Without factoring in that other versions of Minecraft recently received a big update, Minecraft: Wii U Edition doesn’t feel like a definitive experience in its current form. The worst of it is the negligence in connection with the GamePad: what should have been the star incentive for investing in this version, doesn’t serve as a strong enough draw. Especially considering that this version is $10 more than other console iterations, it can leave players (experienced or otherwise) feeling shortchanged. Yes, it wasn’t without reason, but that reason isn’t entirely satisfying to make peace with.
This is all coming from a features standpoint, because the fact that Minecraft is finally available on a Nintendo platform is a more satisfying focal point. This doesn’t mean settling for less, either, because while the GamePad isn’t a strong complement for the overall package, gameplay isn’t hampered by this lack of initiative. For any who consider the Wii U among their preferred platforms, playing Minecraft: Wii U Edition will still mean many harebrained adventures and the creation of new memories with friends, regardless of its exterior shortcomings.

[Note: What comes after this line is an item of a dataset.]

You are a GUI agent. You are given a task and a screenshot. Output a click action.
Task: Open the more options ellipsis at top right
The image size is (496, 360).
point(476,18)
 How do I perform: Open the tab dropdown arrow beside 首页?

- Once you understand how to play, the control mapping is fairly intuitive and doesn’t present issues in the way of uncomfortable configurations.
- Inventory management can be done using the +Control Pad or Left Analog Stick, which is fine as it is. But it could have been better had the GamePad's touch-screen capabilities been taken advantage of as they should have.

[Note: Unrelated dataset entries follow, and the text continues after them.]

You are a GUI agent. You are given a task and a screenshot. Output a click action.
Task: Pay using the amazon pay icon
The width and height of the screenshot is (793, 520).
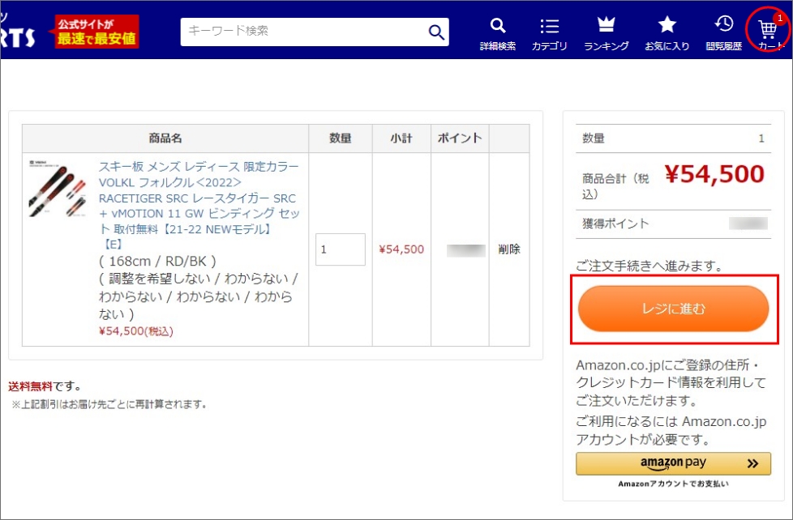[x=673, y=463]
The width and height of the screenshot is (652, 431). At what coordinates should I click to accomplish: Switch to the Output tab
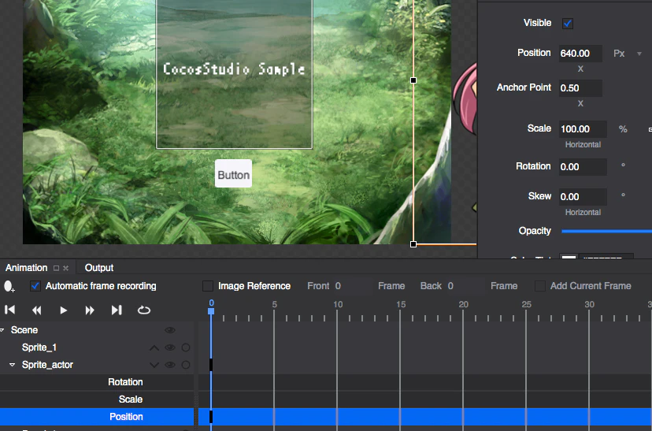(99, 267)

- In addition to local split-screen gameplay, two players from the same console can head to another player’s online world or host their own session.
- The default voice chat function is adequate, although the less-than-crisp feedback derived from the GamePad may not be to your liking if headsets are your standard.
- The game allows for Off-TV Play, which, for some, will be seen as its own incentive.
- Friends List notifications make it easy to connect with fellow Minecraft players while also giving you a slight heads-up on what they’re up to at a particular moment (e.g., "Enjoying the View", "Into the Nether").
- In addition to the six included DLC packs, 16 other add-ons are available for purchase on the eShop, with more promised for the future. (Perhaps this will include the Marvel Skin Packs available elsewhere.)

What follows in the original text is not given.